Segment Open

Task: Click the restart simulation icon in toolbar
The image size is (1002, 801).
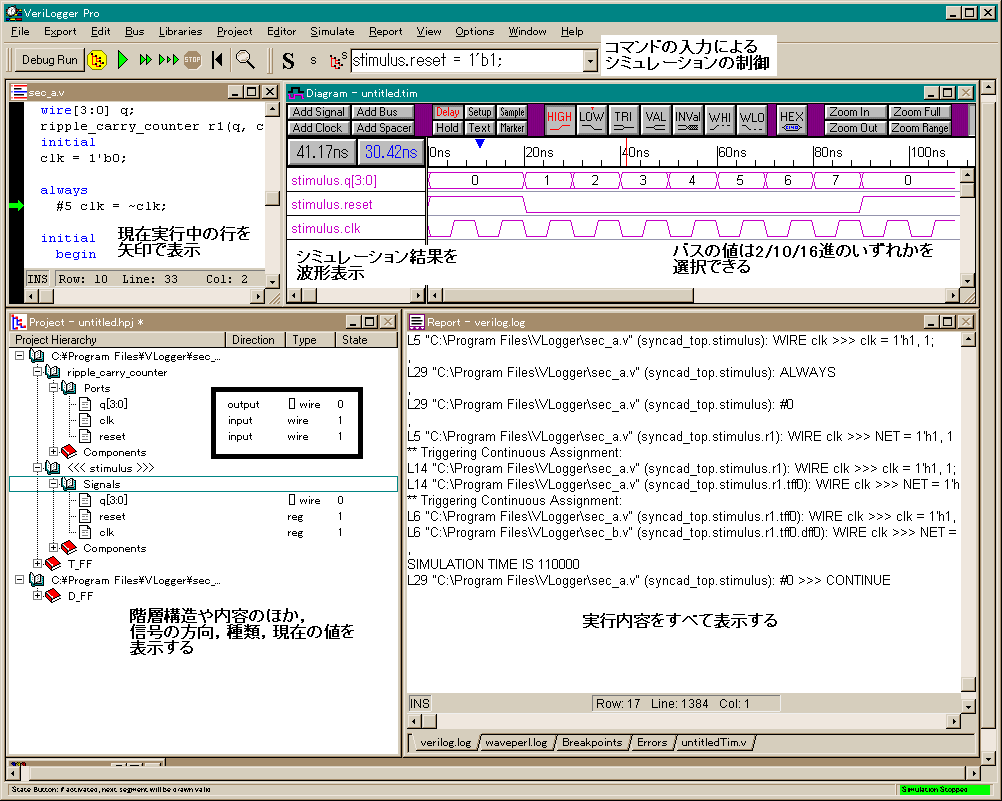Action: pyautogui.click(x=217, y=60)
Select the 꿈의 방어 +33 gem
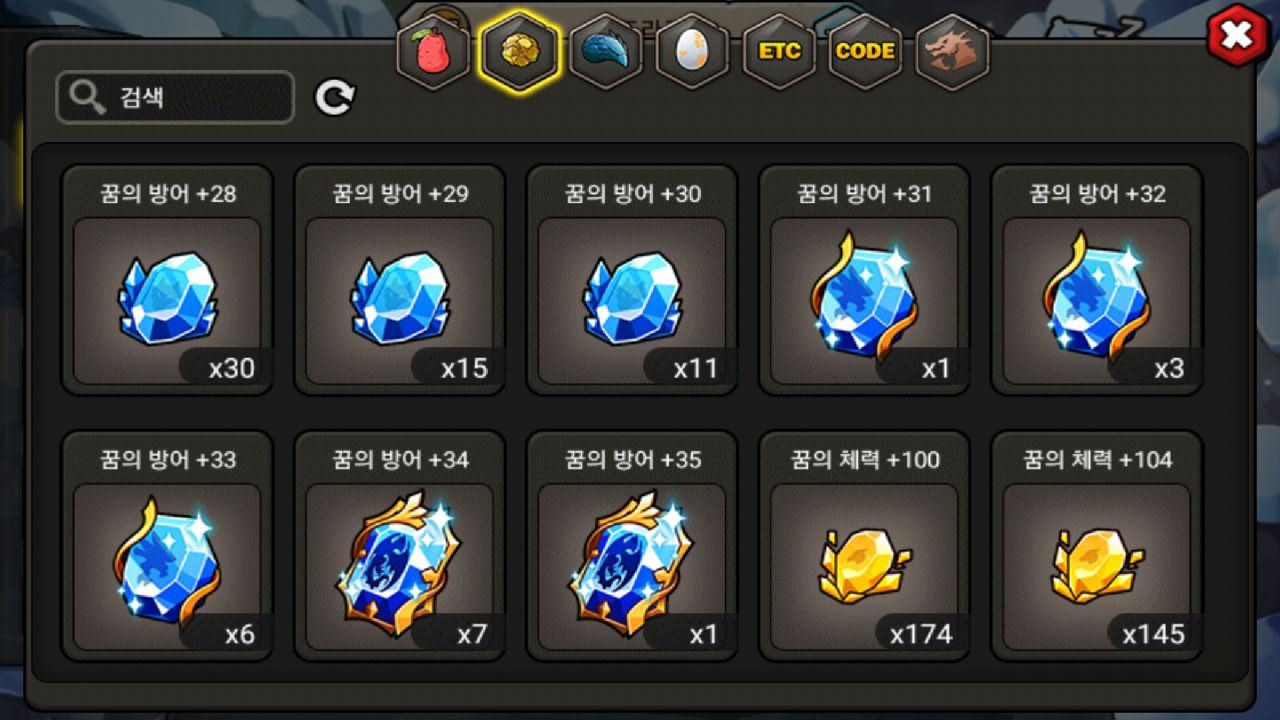The width and height of the screenshot is (1280, 720). click(x=167, y=546)
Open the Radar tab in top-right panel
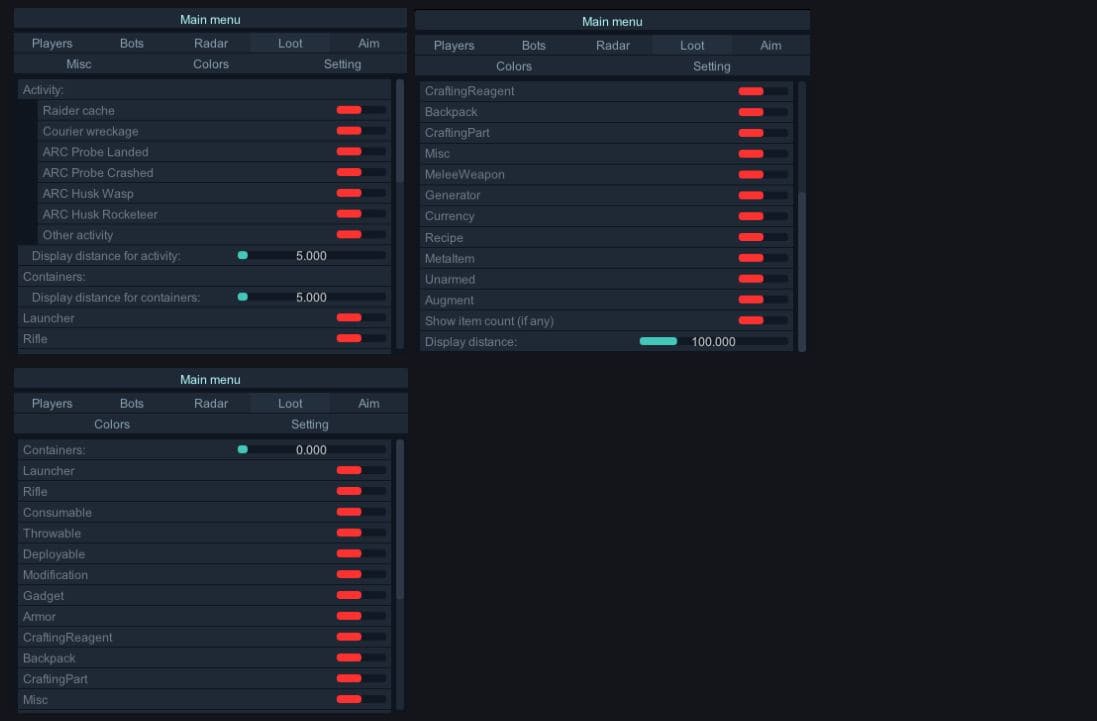 [613, 45]
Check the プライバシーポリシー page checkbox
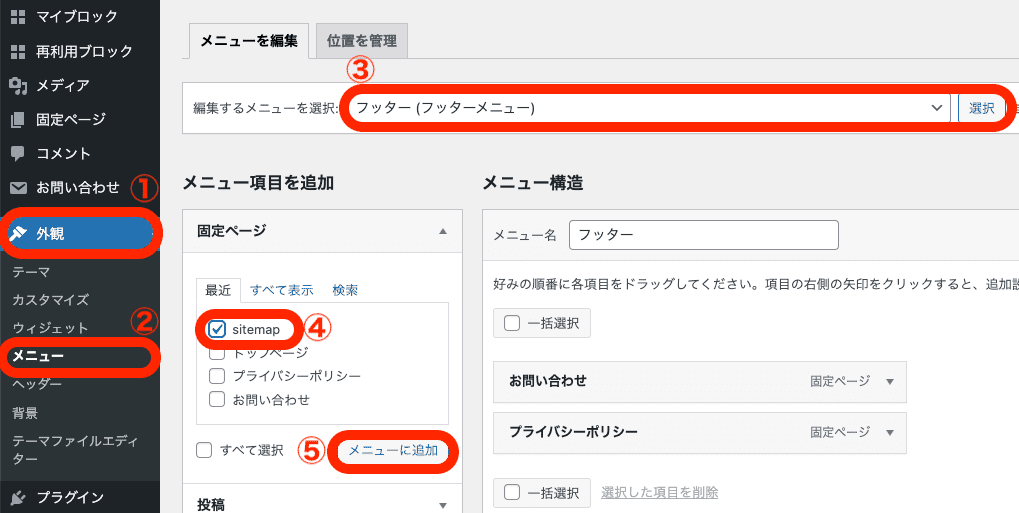Image resolution: width=1019 pixels, height=513 pixels. (216, 376)
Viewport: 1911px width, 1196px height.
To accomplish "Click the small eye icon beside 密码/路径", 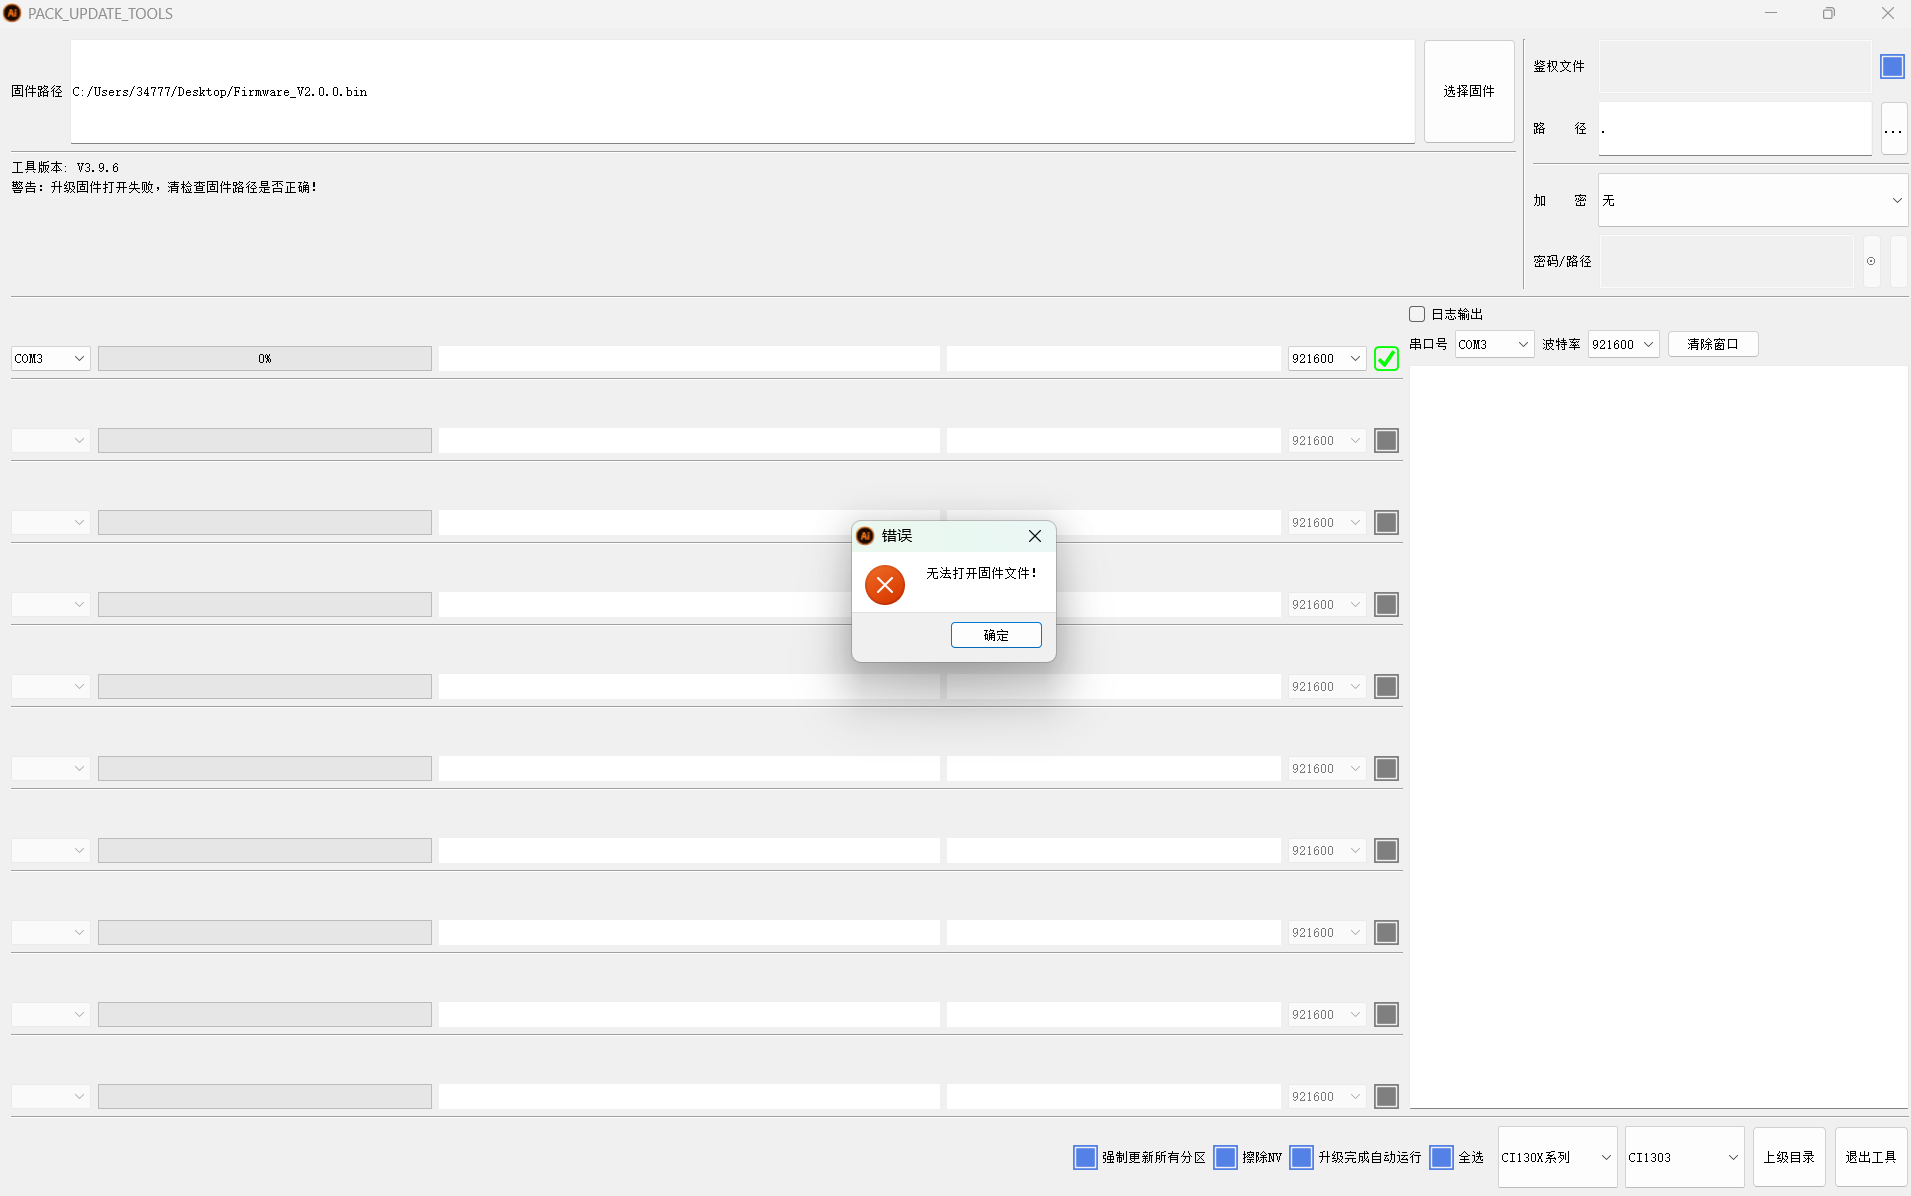I will point(1871,261).

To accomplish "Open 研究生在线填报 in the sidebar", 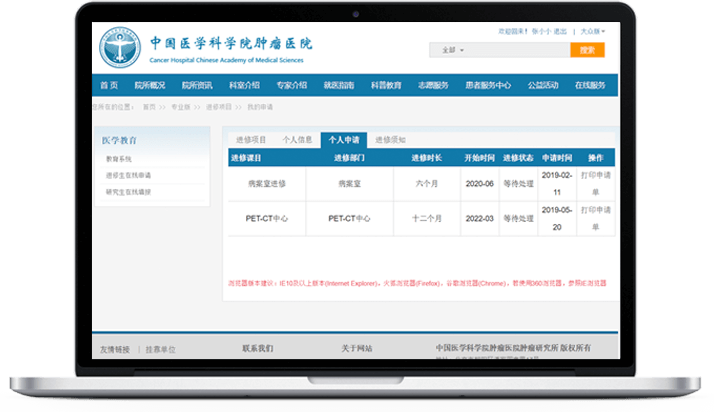I will tap(128, 190).
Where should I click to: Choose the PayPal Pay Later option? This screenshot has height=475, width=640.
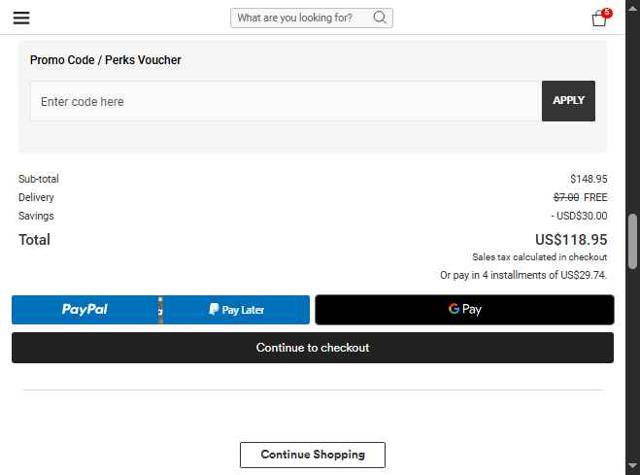click(x=237, y=310)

Segment Closed

How to complete this task:
Once the line containing "Viewport: 1911px width, 1196px height." has been located, transcribe exactly and only every line from the first line of the entries through it, excluding pictures.

Answer space:
Task: Click the restart simulation icon in toolbar
The image size is (1002, 801).
Action: pyautogui.click(x=217, y=60)
Select the 꿈의 방어 +33 gem
The width and height of the screenshot is (1280, 720). click(x=167, y=546)
Open the Radar tab in top-right panel
 [613, 45]
Check the プライバシーポリシー page checkbox
Image resolution: width=1019 pixels, height=513 pixels. (216, 376)
Viewport: 1911px width, 1196px height.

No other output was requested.